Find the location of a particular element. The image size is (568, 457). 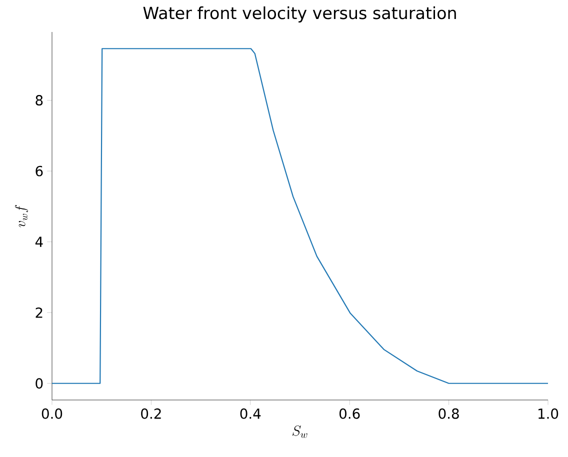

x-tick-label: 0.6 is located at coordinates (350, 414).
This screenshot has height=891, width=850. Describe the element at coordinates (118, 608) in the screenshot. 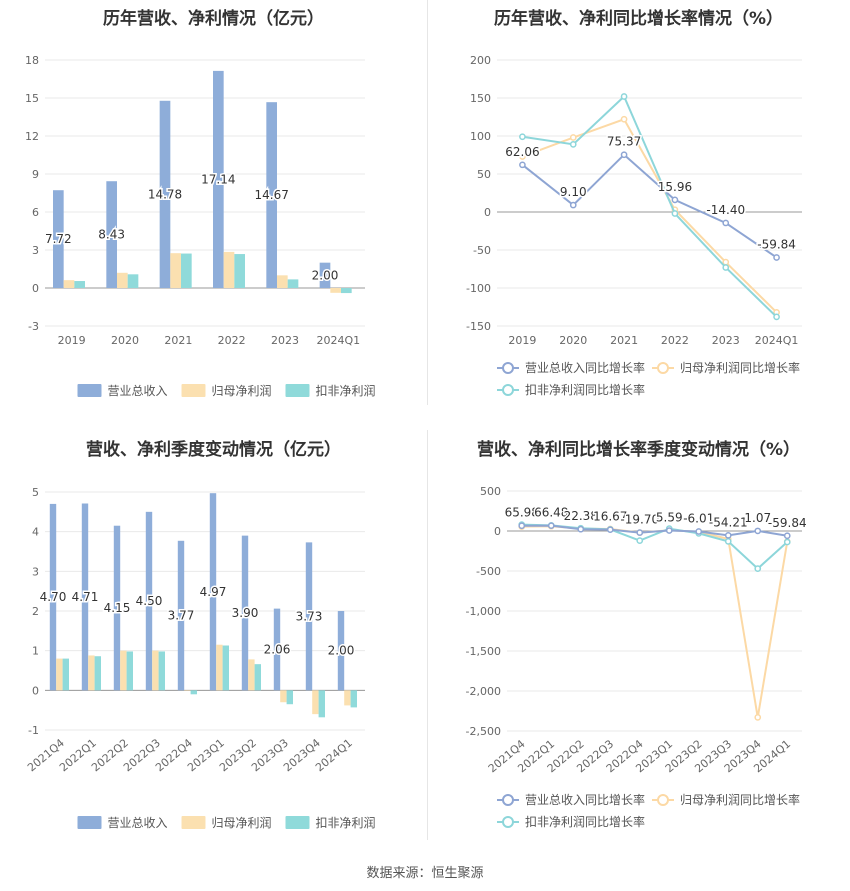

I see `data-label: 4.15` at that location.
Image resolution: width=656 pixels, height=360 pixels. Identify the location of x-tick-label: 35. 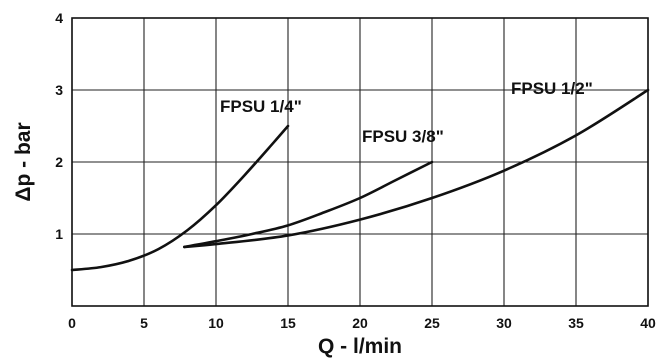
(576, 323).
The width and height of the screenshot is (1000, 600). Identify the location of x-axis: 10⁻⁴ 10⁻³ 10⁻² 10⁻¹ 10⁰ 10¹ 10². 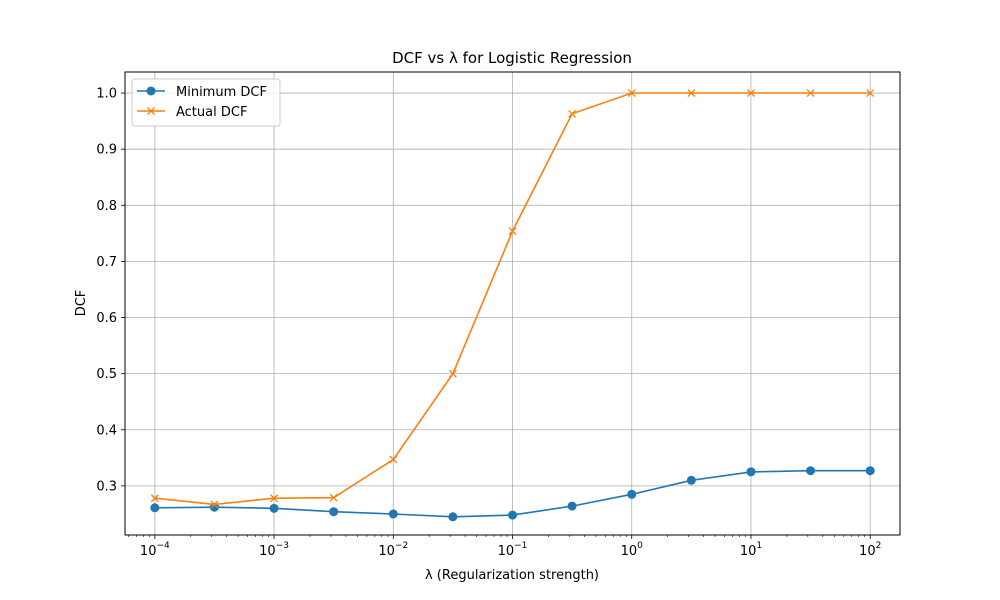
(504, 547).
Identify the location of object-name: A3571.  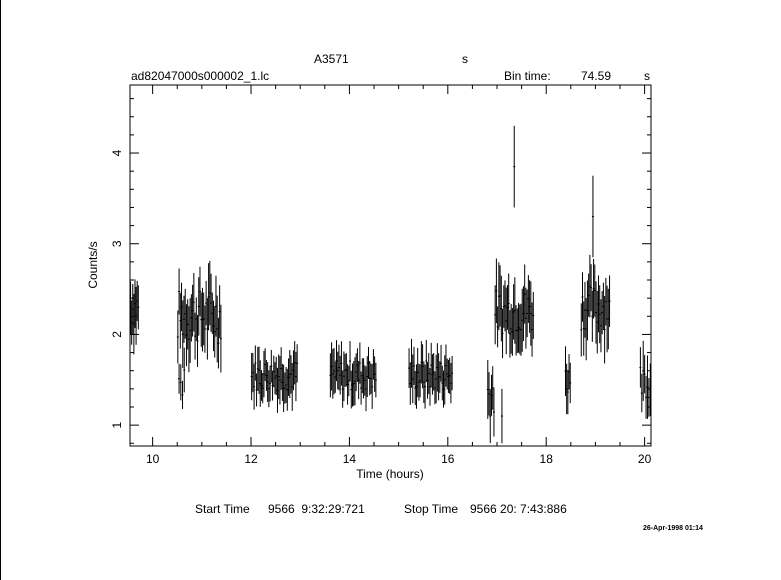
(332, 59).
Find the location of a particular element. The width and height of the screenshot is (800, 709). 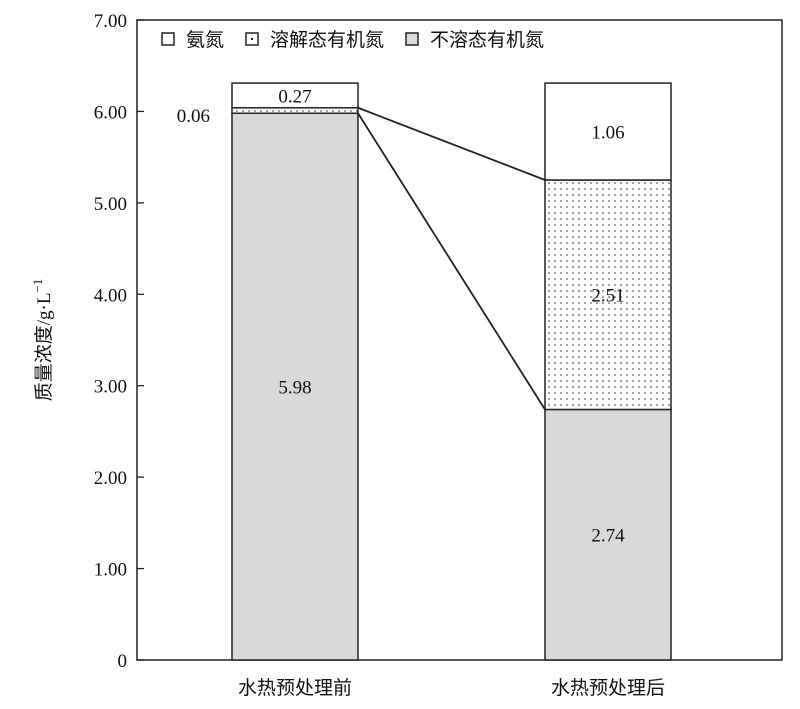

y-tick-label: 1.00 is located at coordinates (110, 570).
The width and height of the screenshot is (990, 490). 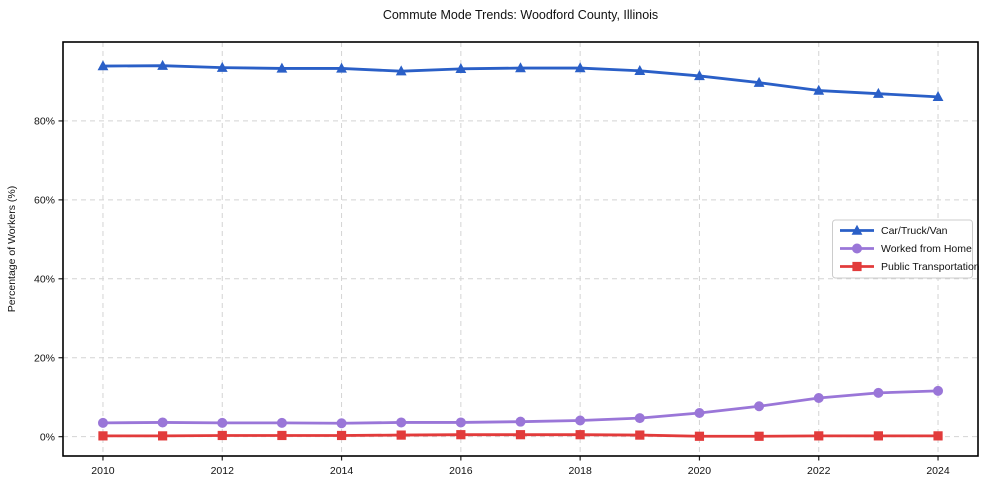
------------------------------------------------
## DIRECTIVE
Present all of the rows above as a numbered list, omitting blank lines. Leave the pictures out of your answer.

## SOLUTION TO THIS PROBLEM
1. Find the location of a particular element. The image size is (568, 457). 
2. x-tick-label: 0.6 is located at coordinates (350, 414).
3. This screenshot has height=891, width=850. Describe the element at coordinates (118, 608) in the screenshot. 
4. I see `data-label: 4.15` at that location.
5. Image resolution: width=656 pixels, height=360 pixels. Identify the location of x-tick-label: 35. 
6. (576, 323).
7. The width and height of the screenshot is (1000, 600). Identify the location of x-axis: 10⁻⁴ 10⁻³ 10⁻² 10⁻¹ 10⁰ 10¹ 10². 
8. (504, 547).
9. Identify the location of object-name: A3571.  
10. (332, 59).
11. Find the location of a particular element. The width and height of the screenshot is (800, 709). 
12. y-tick-label: 1.00 is located at coordinates (110, 570).
13. The width and height of the screenshot is (990, 490). 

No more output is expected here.